In his review of it in the 19 August edition of the London Review of Books Alexander Zevin, basing himself on Slobodian, notes:
In July 1927, the acquittal of three right-wing militia members for the murder of a war veteran and a child in a working-class district set off a general strike and demonstrations. Protesters put the Palace of Justice to the torch, and the police fired into the crowd, leaving 89 dead. ‘Friday’s putsch has cleansed the atmosphere like a thunderstorm,’ Mises wrote. ‘The street fight ended in complete victory for the police.’ He believed Mussolini’s victory had for the moment ‘saved European civilisation. The merit that Fascism has thereby won for itself will live on eternally in history.’ Talk of workers’ ‘right to the street’ or of ‘universal, equal and direct voting rights’ was often, he believed, cover for ‘terror and intimidation’. By contrast, he insisted to a group of German industrialists in 1931 that ‘the capitalistic market economy is a democracy, in which every penny constitutes a vote.’ Elected by means of what he called a ‘consumer plebiscite’, the rich depended on the ‘will of the people as consumers’, even when their wealth was inherited, since it could ‘be preserved only by those who keep on earning it anew by satisfying the wishes of consumers’. In 1934 Mises joined the Patriotic Front, launched the year before to rally support for the Catholic conservative and nationalist regime of Engelbert Dollfuss, which banned the Nazi and Communist Parties and forged an alliance with Italy. In February, Dollfuss moved against the socialists, putting down a fitful uprising of workers in Linz, shelling Karl Marx Hof in Vienna, expelling the Social Democrats from parliament and passing a new corporatist constitution.

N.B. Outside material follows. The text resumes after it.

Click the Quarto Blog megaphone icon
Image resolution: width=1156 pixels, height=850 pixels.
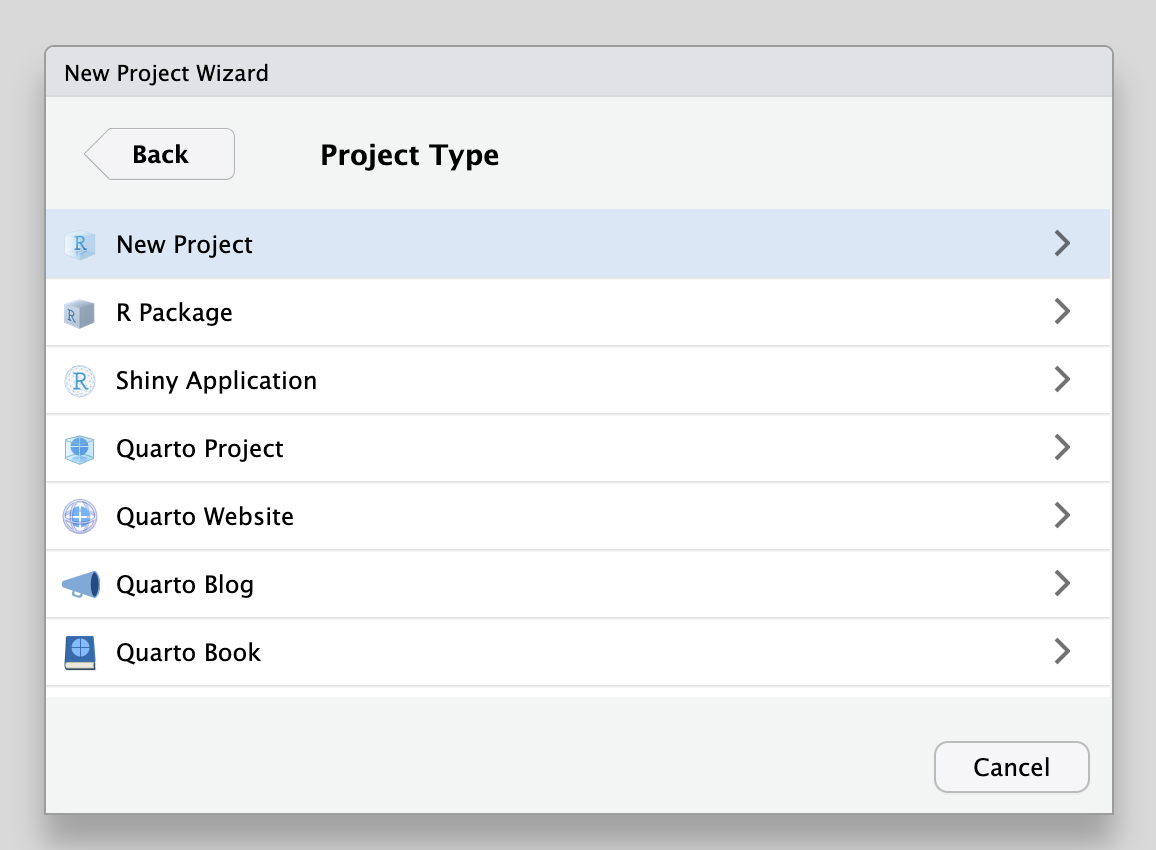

So, Von Mises’s opposition to socialism was not just on theoretical grounds but involved active support for moves to put down and destroy the workers movement in his native country while he lived there. And his followers follow the same path. They support and have supported all kind of reactionaries. right-wingers,  and anti-communist governments and leaders.

In his book "Liberalism," published in 1927 after Mussolini had seized power in Italy, Mises wrote:
It cannot be denied that Fascism and similar movements aimed at the establishment of dictatorships are full of the best intentions and that their intervention has for the moment saved European civilization. The merit that Fascism has thereby won for itself will live on eternally in history.”

Friedrich von Hayek, who was, along with von Mises, one of the patron saints of modern libertarianism, was a supporter of the Chilean dictator General Augusto Pinochet. He was so impressed that he even recommended Chile to Thatcher as a model to complete her free-market revolution. Hayek glimpsed in Pinochet the avatar of true freedom, who would rule as a dictator only for a "transitional period," only as long as needed to reverse decades of state regulation. In a letter to the London Times he defended the junta, reporting that he had "not been able to find a single person even in much maligned Chile who did not agree that personal freedom was much greater under Pinochet than it had been under Allende." Of course, the thousands executed and tens of thousands tortured by Pinochet’s regime weren’t talking.

The Mises Institute is devoted to the propagation of Austrian economics, better known as "anarcho-capitalism" (what Austrian economists claim is “classical liberalism”), which seeks a full and final erosion of government. The Mises Institute certainly practices what it preaches when it comes to marrying hard-right ideologies with libertarianism. Several Mises Institute scholars have had long-standing ties to white nationalist and anti-immigrant hate groups.

Steven Horwitz, a Koch-funded professor at Ball State University, called the Mises Institute “a fascist fist in a libertarian glove.”

Those who defend Von Mises by the Adam Smith Institute does not deny that  he supported Fascism in Italy and Austria but merely seeks to explain this as him seeing fascism as a temporary measure to save free-market capitalism (called “civilisation”) from not only Bolshevism but also even reformist Social Democracy. Quite a few capitalists and other of their apologists took up this position at the time, only to find that once they had surrendered control of political power to some dictator they were unable to get it back and re-introduce free-market capitalism. That took a world war.